## Tugas Latihan
a) Jawab pertanyaan berikut berdasarkan teks tentang alat pemindahan pasien:
(i) Apa istilah untuk pengaman yang dipasang saat memakai long spine board?
(ii) Berapa orang penolong yang mengangkat pasien saat memakai flexible strecher?
(iii) Kursi tangga biasanya dipakai untuk memindahkan pasien melalui apa?
b) Tolong perbarui bagian teks tentang alat pemindahan pasien mulai dari "Cara penggunaan: Pemindahan pasien ke" sampai ke "Basket (Stokes Basket)", lalu tuliskan kembali dengan mengganti "tali laba-laba" menjadi "sabuk laba-laba".
c) Ringkas teks tentang alat pemindahan pasien dalam dua kalimat.

---- Bacaan

Cara penggunaan: Pemindahan pasien ke atas long Spine Board dillakukan
dengan teknik log roll, memposisikan pasien ke arah penolong. Satu penolong
menyokong area kepala punggung pasien dan yang lainnya memeriksa bagian
belakang pasien, long Spine Board didekatkan kearah pasien. Kemudian
pasien diletakkan bersamaan dengan tandu tersebut secara perlahan-lahan.
Dipasangkan pengaman yang diistilahkan tali laba-laba, melakukan fiksasi
kepala dan kemudian pasien dipindahkan di tandu ambulans.
4. Tandu Basket (Stokes Basket)
Tandu basket berbentuk keranjang digunakan untuk memindahkan pasien
dengan atau tanpa long spine board. Terdapat juga strap untuk mengamankan
pasien ketika proses pemindahan. Alat ini sering kali digunakan dalam
pencarian korban yang sulit dijangkau, misalnya pada daerah dengan dataran
tinggi, terdapat tali pengangkut yang akan dikaitkan pada celah lubang yang
ada pada sekeliling tandu basket
Cara penggunaan: Menempatkan pasien keatas permukaan tandu, lalu
dipasangkan strapnya, kemudian pasien dipindahkan di tandu ambulans
5. Flexible Strecher
Tandu yang dapat digunakan untuk memindahkan pasien ditempat terbatas
dan sempit. Dipakai pada pasien tanpa cedera servikal.
Cara penggunaan: Pemindahan pasien menggunakan flexible strecher
dillakukan dengan teknik log roll, memposisikan pasien ke arah penolong,
flexible strecher didekatkan kearah pasien, mengembalikan posisi pasien,
kemudian mengangkat pasien dengan 4 orang penolong yang kemudian
dipindahkan ke tandu ambulans
6. Kursi Tangga (Stair chair)
Alat yang dapat digunakan untuk memindahkan pasien yang bisa duduk atau
berdiri namun sulit untuk bergerak. Biasanya digunakan untuk memindahkan
pasien melalui tangga.

--------
---- Daftar Baris

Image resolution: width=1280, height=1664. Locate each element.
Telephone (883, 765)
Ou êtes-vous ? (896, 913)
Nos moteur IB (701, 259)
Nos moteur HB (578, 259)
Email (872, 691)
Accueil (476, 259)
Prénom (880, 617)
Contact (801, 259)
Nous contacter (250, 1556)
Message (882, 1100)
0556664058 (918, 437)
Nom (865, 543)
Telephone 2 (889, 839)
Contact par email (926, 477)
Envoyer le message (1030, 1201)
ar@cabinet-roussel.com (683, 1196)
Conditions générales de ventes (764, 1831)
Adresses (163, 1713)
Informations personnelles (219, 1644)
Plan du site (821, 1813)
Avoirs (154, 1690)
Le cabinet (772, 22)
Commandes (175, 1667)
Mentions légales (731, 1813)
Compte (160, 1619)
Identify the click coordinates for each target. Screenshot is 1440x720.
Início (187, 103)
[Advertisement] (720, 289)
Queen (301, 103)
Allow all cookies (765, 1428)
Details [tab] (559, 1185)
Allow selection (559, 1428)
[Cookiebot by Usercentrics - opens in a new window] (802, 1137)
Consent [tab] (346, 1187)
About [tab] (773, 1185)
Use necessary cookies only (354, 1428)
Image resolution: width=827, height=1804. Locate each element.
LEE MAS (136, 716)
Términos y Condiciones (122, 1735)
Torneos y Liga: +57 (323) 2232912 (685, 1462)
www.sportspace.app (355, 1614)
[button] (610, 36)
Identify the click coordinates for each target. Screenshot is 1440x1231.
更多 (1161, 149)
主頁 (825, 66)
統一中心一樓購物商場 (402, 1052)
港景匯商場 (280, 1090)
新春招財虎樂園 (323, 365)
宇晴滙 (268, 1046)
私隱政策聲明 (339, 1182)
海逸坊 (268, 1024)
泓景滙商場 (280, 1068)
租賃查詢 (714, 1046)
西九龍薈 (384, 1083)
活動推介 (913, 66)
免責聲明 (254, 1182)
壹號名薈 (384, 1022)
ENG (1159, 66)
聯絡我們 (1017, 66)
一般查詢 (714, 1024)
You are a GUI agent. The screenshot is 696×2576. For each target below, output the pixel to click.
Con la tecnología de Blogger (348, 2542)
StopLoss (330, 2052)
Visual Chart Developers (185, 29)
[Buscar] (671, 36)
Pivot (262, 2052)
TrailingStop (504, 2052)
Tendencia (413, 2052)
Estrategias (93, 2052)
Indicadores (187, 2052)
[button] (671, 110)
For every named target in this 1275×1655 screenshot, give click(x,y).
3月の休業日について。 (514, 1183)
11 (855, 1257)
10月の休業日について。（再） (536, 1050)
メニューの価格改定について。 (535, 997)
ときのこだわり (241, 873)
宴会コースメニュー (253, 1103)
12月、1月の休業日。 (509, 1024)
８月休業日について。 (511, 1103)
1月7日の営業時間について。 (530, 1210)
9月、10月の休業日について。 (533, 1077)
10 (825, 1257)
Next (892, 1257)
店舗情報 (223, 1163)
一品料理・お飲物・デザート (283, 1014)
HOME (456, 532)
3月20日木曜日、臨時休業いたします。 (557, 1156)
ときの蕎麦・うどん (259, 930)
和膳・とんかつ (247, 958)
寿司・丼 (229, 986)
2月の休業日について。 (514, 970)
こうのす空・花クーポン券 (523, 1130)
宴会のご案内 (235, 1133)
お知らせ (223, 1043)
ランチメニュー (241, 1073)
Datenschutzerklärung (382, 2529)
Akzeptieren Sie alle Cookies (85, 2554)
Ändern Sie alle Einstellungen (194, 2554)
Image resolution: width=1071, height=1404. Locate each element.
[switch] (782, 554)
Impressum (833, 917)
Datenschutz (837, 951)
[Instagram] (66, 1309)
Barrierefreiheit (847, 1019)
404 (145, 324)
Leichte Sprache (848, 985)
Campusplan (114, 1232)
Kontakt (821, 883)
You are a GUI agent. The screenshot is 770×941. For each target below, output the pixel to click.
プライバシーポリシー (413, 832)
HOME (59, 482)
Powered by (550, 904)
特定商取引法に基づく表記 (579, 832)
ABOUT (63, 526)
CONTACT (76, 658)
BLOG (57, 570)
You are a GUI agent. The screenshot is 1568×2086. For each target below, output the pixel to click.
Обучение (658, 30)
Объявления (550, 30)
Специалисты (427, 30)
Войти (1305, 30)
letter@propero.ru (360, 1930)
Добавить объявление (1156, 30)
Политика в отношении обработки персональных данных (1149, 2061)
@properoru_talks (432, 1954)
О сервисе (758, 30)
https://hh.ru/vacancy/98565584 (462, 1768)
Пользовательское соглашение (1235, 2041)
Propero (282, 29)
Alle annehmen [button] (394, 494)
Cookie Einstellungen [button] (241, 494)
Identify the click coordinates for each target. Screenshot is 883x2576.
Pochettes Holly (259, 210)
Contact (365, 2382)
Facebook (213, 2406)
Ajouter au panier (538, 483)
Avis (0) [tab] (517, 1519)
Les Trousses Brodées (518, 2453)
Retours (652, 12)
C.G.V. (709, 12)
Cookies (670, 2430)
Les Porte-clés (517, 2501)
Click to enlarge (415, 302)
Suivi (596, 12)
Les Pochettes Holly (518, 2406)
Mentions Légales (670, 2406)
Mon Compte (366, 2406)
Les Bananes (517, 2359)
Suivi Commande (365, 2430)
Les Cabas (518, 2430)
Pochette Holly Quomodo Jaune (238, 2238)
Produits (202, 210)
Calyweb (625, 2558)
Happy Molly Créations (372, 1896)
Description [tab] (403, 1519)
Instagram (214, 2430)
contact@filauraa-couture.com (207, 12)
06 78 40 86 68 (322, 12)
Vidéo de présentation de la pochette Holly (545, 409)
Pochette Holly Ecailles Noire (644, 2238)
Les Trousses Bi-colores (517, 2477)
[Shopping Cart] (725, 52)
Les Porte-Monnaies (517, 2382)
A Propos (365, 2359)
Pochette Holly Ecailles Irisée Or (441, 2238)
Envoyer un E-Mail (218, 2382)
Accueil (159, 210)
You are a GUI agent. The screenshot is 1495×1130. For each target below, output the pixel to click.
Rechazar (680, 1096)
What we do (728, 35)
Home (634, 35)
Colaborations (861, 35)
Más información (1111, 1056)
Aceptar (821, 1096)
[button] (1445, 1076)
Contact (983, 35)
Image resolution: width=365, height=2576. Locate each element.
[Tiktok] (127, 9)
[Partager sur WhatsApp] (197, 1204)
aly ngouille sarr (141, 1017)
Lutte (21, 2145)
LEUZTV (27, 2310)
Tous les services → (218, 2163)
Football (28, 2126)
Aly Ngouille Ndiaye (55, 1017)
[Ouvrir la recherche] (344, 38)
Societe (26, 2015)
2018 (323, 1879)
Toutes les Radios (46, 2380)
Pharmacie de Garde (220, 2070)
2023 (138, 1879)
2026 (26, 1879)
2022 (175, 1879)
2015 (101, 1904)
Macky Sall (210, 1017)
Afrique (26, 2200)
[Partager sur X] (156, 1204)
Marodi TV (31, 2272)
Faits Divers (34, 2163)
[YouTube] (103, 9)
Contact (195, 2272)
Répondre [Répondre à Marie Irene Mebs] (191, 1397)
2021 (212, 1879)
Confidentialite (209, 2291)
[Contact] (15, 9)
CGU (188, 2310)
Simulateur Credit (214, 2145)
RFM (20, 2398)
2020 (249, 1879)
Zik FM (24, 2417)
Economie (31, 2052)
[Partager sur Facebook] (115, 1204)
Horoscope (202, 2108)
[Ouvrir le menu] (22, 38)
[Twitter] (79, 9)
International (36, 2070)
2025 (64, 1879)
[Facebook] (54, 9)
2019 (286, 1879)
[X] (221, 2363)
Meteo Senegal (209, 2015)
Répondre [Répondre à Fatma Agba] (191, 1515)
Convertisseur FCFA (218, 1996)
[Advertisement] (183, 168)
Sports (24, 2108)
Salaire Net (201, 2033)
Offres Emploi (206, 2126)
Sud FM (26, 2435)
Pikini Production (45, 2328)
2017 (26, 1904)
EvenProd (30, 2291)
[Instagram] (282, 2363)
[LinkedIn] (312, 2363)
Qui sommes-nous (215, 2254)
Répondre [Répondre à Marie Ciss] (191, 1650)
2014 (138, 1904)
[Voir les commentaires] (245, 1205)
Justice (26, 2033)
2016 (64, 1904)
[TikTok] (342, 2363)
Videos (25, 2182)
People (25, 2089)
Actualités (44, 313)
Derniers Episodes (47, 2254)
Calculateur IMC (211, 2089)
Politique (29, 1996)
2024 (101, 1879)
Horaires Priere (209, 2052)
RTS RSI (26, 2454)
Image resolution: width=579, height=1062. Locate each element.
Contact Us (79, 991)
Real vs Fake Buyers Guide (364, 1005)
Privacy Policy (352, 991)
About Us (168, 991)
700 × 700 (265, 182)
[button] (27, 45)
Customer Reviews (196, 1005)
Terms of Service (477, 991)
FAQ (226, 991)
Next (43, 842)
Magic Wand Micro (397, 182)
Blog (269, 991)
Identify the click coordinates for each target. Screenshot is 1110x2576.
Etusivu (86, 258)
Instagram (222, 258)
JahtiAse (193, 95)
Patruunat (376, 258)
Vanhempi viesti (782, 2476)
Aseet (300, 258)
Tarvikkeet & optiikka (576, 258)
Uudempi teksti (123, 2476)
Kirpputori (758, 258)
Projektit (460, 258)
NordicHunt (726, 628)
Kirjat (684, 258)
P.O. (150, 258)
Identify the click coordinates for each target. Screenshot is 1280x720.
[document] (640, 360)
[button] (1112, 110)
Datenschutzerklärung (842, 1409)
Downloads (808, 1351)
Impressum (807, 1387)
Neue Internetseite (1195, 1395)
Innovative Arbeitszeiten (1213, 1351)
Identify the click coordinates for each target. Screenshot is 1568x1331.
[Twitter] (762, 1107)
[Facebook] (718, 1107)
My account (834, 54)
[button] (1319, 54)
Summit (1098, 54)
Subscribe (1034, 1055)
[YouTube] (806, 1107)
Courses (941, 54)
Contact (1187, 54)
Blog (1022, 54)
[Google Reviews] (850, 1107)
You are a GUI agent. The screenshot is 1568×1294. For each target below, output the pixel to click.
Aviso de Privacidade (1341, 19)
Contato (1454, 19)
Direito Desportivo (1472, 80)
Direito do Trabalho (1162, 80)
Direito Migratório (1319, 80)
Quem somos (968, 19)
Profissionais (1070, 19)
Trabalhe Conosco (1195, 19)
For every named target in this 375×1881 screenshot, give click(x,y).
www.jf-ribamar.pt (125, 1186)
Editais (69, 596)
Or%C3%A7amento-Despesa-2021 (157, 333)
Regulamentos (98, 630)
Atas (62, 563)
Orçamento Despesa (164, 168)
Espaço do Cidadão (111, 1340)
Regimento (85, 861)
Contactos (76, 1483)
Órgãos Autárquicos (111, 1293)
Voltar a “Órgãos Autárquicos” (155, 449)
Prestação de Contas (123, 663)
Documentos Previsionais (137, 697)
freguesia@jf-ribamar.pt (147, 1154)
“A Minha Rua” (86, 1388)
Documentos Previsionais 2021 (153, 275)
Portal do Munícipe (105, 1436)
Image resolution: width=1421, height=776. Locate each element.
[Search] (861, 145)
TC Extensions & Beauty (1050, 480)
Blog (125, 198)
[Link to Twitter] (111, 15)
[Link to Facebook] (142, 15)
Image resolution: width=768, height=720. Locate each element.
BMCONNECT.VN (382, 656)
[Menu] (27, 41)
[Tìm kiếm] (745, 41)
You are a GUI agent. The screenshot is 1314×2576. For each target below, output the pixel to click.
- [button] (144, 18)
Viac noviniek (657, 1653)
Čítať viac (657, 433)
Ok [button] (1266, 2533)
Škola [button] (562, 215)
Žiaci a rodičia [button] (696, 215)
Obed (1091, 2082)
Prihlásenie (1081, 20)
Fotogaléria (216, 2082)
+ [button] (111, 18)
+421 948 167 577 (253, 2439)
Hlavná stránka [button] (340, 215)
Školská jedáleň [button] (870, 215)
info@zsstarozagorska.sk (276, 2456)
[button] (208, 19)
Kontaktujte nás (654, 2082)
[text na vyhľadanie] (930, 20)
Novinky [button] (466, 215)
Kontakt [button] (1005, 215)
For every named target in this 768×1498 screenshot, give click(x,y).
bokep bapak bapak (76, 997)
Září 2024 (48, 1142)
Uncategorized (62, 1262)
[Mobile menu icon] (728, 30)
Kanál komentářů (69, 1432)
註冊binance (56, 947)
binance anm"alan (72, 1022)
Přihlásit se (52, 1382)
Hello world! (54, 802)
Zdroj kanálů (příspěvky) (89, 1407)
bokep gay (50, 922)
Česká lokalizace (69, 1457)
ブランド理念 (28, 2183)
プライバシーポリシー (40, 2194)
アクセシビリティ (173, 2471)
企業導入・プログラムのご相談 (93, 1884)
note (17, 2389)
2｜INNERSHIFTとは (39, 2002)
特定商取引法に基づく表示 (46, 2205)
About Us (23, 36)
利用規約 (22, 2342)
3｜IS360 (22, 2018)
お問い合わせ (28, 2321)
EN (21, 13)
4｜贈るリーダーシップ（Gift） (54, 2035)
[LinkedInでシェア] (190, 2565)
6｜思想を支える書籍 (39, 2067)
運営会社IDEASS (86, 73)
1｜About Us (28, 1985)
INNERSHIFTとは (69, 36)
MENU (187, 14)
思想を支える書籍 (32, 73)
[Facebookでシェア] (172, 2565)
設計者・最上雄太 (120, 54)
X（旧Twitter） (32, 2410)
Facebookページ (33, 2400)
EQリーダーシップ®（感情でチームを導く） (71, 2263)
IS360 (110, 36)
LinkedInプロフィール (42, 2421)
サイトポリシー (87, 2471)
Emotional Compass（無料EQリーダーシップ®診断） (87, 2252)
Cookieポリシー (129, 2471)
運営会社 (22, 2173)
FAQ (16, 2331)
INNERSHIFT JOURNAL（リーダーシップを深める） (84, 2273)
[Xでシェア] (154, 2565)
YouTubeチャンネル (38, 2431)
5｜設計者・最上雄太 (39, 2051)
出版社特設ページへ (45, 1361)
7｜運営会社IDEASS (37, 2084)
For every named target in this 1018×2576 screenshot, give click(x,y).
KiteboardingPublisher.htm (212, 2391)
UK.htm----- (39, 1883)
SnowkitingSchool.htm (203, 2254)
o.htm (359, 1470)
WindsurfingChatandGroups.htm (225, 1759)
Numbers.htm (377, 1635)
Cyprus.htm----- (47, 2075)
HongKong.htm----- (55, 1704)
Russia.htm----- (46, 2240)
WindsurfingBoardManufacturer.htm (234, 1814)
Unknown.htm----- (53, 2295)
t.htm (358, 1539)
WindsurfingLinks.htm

--------

## Jawaban
a)
(i) Tali laba-laba.
(ii) Empat orang penolong.
(iii) Melalui tangga.

b)
Cara penggunaan: Pemindahan pasien ke atas long Spine Board dillakukan
dengan teknik log roll, memposisikan pasien ke arah penolong. Satu penolong
menyokong area kepala punggung pasien dan yang lainnya memeriksa bagian
belakang pasien, long Spine Board didekatkan kearah pasien. Kemudian
pasien diletakkan bersamaan dengan tandu tersebut secara perlahan-lahan.
Dipasangkan pengaman yang diistilahkan sabuk laba-laba, melakukan fiksasi
kepala dan kemudian pasien dipindahkan di tandu ambulans.
4. Tandu Basket (Stokes Basket)

c) Teks ini menjelaskan cara penggunaan beberapa alat untuk memindahkan pasien, yaitu long spine board, tandu basket, flexible strecher, dan kursi tangga. Tandu basket sering dipakai untuk mencari korban di tempat yang sulit dijangkau, flexible strecher dipakai di tempat terbatas dan sempit pada pasien tanpa cedera servikal, sedangkan kursi tangga dipakai untuk pasien yang bisa duduk atau berdiri namun sulit bergerak.